Other trees that fall just a little short in height than the great Hyperion include Helios, which is about 274.3 feet, Laurus, which reaches up to 371.2 feet and Daedalus that measures about 363.4 feet. Typically, a redwood tree has a life of about 500 to 700 years. However, some of the trees date back to a whopping 2,000 years.
Such is the rarity of the Hyperion that its actual place in the Redwood National Park, California, is kept a close secret. It was discovered in 2006 by two naturalists, Chris Atkins and Michael Taylor. Stephen Sillett attempted to measure its true height by climbing to the top and dropping a measuring tape below.
Another species of trees that are documented as one of the tallest trees in the world are found in Tasmania, Australia. In the Arve Valley, the Eucalyptus regnans is known as the world’s second tallest tree after the ones in Redwood National Park, California. This tree is known as Centurion and is about 327.5 feet tall.
Centurion holds the crown for being the tallest hardwood tree outside of America. It has survived numerous wildfires and endured several seasons. Its blackened base and some broken branches indicate the amount of pain and hardships this tree has survived while being the only one standing and others burned away or chopped off.

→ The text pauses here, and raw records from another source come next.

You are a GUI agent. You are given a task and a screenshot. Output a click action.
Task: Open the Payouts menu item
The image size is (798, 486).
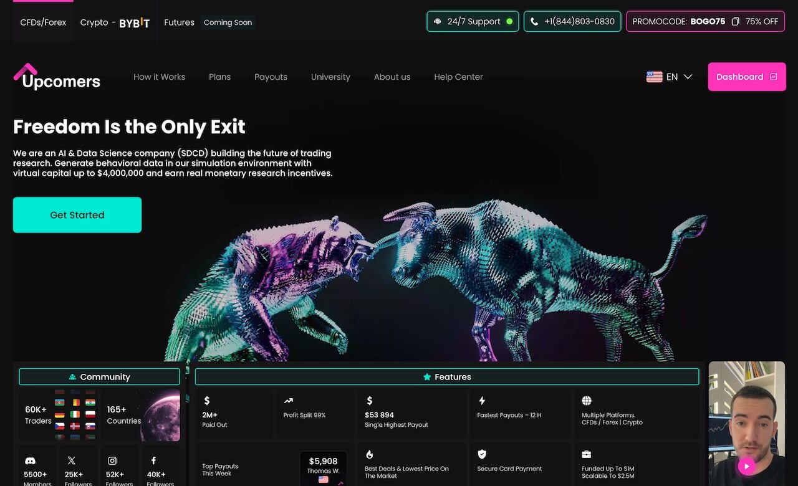tap(271, 77)
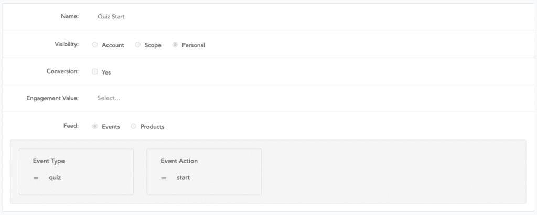Click the Event Type heading
Screen dimensions: 537x215
pos(48,161)
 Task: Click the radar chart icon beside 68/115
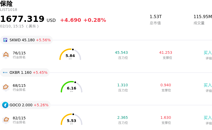tap(6, 87)
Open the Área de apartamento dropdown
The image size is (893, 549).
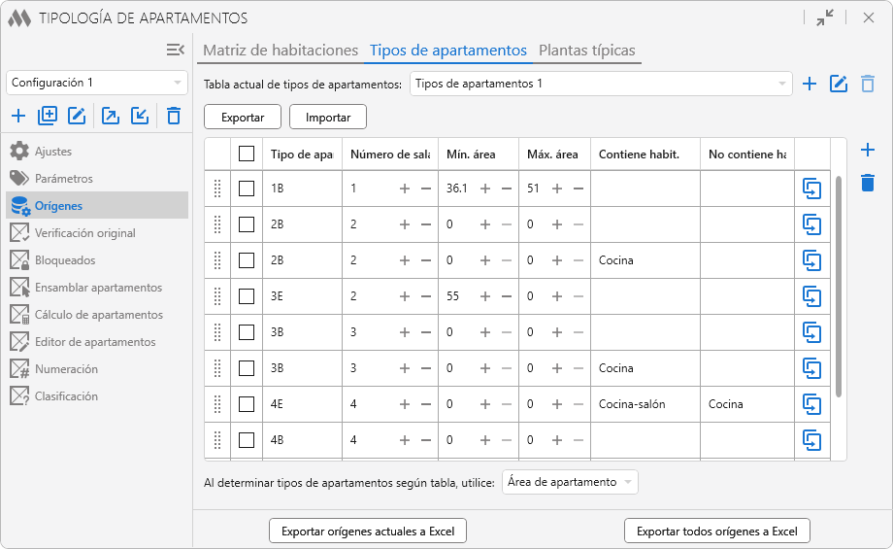point(570,482)
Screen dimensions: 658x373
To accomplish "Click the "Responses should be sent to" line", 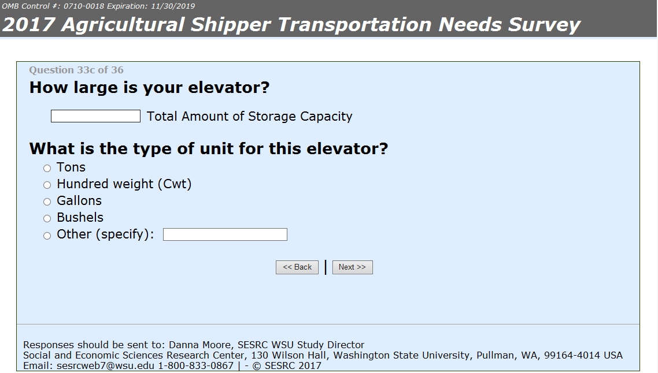I will pyautogui.click(x=194, y=345).
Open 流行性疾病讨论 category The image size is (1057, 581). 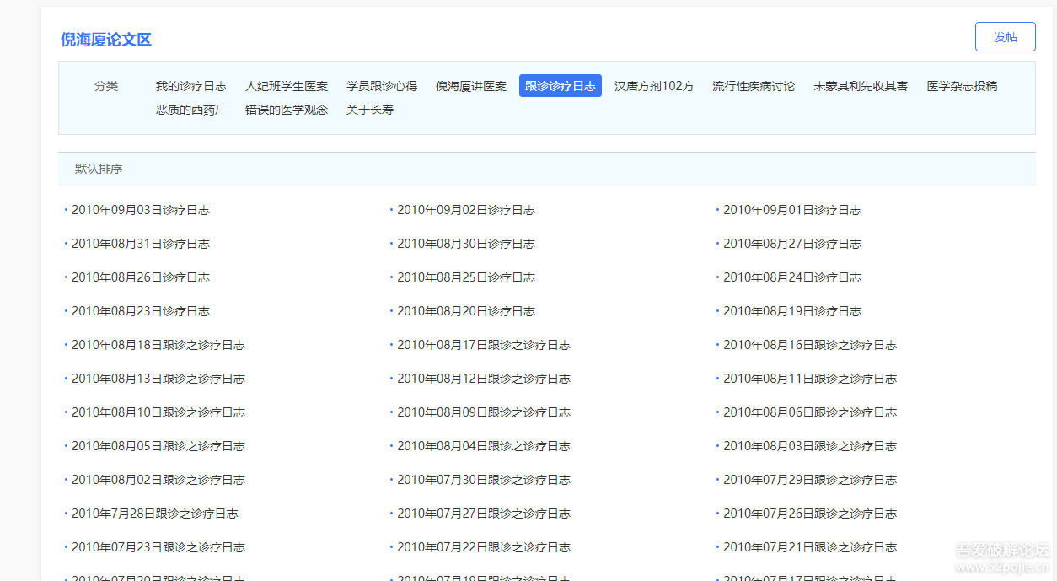pyautogui.click(x=753, y=86)
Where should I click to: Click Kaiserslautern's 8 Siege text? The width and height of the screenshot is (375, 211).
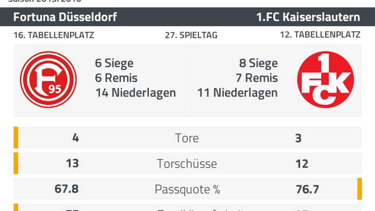coord(258,63)
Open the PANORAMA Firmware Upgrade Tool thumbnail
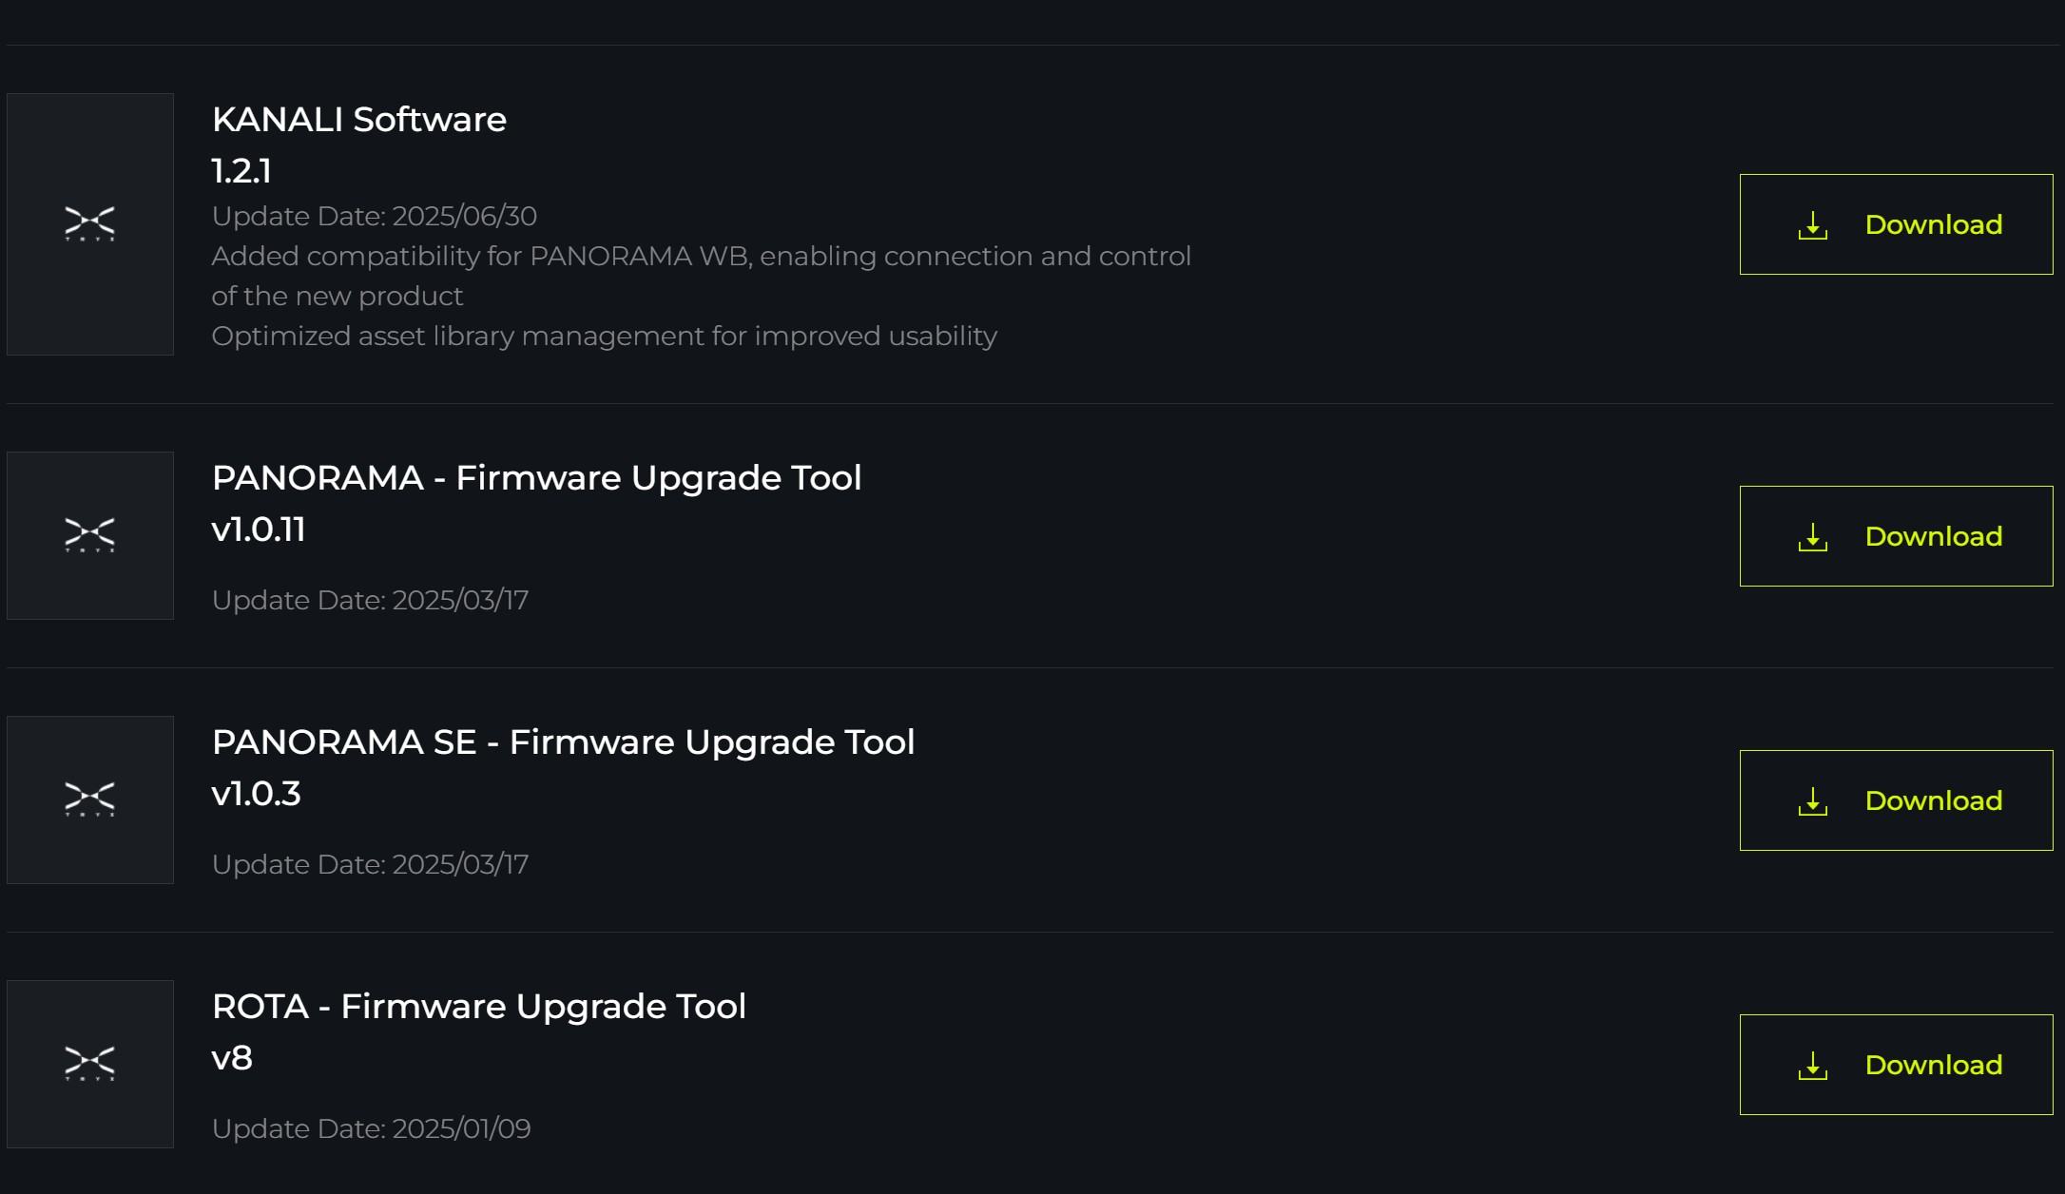2065x1194 pixels. click(x=90, y=535)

Doerner Fir, a non-redwood tree found on the east of the Coos County, Oregon, measures about 327 feet. It gives a close competition to the Eucalyptus regnans in Australia. Another giant sequoia tree in the Sequoia National Park is named after a civil war commander, General Sherman. It is notable with its gigantic trunk of about 7.7m in diameter. Though there is no comparison between General Sherman and the Centurion or Hyperion, if we add up all the measurements of this tree, then it does dwarf them.
The volume of the trunk of this tree is about 1,487-meter cube, while its weight estimates to about 2,000 tons. In January 2006, this tree had lost one of its largest branches, which further shortened its height. The fallen branch was about 30m long and 2m in width.